Source extract
Amid gun battles, kidnappings and other crime, the State Department is also warning of IEDs on dirt roads in the Mexican state of Tamaulipas.

"[T]he state of Tamaulipas has issued a warning to avoid moving or touching improvised explosive devices (IEDs), which have been found in and around the area of Reynosa, Rio Bravo, Valle Hermoso, and San Fernando along dirt and secondary roads," a State Department travel advisory for Tamaulipas reads. "IEDs are being increasingly manufactured and used by criminal organizations in this region."

The U.S. Consulate in Mexico notes in the advisory that an IED destroyed an official Mexican government vehicle in Rio Bravo on Jan. 23, injuring its occupant.

A Spanish flier published by the Tamaulipas government on Facebook urges the public not to touch or move suspicious-looking devices along the roadside.

U.S. government employees are prohibited from traveling "in and around Reynosa and Rio Bravo outside of daylight hours and to avoid dirt roads throughout Tamaulipas," the advisory states.

Government employees also cannot travel between cities in Tamaulipas using interior Mexican highways.

"Travel advisory Level 4 is the highest level there is," said former DEA Senior Special Agent Michael Brown, currently the global director of counter-narcotics technology at Rigaku Analytical Devices. "That's a warning: Do not go there. I have experienced that, but it was in countries like Pakistan, Afghanistan, Iran, Somalia. … The area we're talking about is the state of Tamaulipas, within which you have Reynosa and Matamoros, which have a history of extreme violence in Mexico."

Data excerpts
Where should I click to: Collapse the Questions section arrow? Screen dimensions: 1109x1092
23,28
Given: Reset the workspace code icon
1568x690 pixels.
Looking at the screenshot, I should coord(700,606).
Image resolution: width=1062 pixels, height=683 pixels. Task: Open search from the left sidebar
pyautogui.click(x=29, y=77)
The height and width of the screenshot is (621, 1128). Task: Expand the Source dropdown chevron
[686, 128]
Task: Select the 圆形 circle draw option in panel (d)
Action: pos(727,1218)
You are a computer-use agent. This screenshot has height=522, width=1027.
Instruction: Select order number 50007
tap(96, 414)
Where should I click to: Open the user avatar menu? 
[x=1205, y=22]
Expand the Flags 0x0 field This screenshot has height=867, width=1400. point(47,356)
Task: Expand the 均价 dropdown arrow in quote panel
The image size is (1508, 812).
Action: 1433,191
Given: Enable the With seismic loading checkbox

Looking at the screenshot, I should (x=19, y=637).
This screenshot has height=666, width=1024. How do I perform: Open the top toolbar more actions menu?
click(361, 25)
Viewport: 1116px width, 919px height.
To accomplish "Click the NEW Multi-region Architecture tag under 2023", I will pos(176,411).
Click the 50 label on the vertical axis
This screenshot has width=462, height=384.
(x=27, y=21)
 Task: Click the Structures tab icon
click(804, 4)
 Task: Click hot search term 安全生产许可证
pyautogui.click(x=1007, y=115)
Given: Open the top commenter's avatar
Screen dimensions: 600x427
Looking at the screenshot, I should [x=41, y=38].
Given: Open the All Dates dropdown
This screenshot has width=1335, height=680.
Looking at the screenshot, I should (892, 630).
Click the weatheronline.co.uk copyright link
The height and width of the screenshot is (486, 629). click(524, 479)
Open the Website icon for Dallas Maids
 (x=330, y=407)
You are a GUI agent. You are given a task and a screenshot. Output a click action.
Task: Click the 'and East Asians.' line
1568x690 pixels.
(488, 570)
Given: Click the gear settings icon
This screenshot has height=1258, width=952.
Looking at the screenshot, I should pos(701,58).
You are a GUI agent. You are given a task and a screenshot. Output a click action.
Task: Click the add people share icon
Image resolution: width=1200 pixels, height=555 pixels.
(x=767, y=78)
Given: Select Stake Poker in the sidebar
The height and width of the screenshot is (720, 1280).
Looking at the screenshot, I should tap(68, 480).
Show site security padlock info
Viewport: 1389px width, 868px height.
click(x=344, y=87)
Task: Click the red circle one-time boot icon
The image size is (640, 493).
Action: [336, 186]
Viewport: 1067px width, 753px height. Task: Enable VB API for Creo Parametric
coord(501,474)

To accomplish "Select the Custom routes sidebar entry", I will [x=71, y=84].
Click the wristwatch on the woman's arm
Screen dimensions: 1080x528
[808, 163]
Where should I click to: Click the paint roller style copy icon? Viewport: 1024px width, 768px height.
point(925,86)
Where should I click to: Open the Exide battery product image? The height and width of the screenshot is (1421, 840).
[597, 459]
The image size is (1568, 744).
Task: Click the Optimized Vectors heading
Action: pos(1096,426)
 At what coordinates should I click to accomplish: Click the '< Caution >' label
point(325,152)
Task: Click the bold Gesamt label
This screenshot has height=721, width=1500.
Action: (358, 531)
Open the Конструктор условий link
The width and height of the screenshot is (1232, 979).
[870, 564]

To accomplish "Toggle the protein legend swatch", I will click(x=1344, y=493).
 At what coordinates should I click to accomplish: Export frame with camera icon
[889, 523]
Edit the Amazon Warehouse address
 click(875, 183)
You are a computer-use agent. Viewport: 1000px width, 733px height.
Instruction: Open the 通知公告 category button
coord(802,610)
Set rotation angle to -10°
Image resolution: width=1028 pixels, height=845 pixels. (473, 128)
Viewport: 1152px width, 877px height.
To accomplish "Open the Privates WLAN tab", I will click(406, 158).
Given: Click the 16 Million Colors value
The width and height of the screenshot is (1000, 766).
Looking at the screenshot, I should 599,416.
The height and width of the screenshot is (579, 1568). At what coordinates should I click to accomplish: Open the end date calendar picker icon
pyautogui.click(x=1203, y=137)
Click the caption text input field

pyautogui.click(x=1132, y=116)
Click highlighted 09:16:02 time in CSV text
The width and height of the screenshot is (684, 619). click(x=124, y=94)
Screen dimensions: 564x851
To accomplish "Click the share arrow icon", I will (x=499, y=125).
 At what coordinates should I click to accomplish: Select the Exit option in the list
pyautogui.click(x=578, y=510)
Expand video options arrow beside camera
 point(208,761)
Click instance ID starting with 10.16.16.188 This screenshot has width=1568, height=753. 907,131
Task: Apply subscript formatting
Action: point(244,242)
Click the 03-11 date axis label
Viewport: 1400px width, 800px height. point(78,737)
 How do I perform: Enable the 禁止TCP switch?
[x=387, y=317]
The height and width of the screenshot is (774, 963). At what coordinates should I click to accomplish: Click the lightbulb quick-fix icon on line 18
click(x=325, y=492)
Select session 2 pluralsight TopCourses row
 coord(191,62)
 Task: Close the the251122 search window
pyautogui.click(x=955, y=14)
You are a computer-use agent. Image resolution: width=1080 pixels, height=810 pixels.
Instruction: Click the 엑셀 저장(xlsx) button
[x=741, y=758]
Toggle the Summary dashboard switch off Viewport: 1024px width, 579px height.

What you will do
Answer these questions from the article above on IED warnings in Tamaulipas:
1. In which city, and on what date, did an IED destroy an official Mexican government vehicle?
2. Along what kinds of roads have the IEDs been found?
3. What position does Michael Brown currently hold?

Answer to the problem
1. Rio Bravo, on Jan. 23.
2. Dirt and secondary roads.
3. Global director of counter-narcotics technology at Rigaku Analytical Devices.